Available records:
◆ ◆ ◆

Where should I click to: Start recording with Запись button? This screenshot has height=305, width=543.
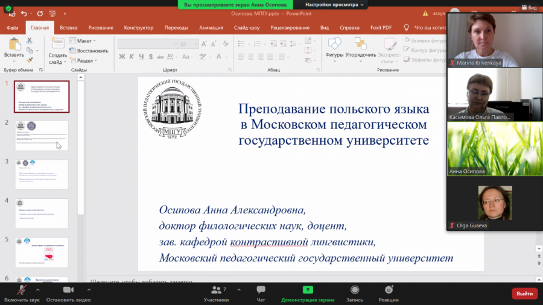(x=354, y=291)
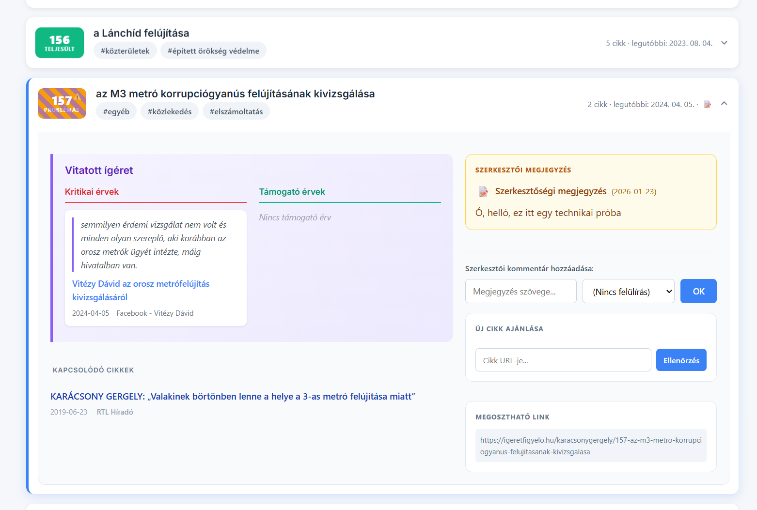Submit editor comment with OK button
The height and width of the screenshot is (510, 757).
pyautogui.click(x=698, y=291)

◆ ◆ ◆

What the task requires: Although the entries contain pictures, copy everything else in them exactly.

Task output:
Where should I click to: Start recording with Запись button? This screenshot has height=305, width=543.
(x=354, y=291)
Submit editor comment with OK button
The height and width of the screenshot is (510, 757).
pyautogui.click(x=698, y=291)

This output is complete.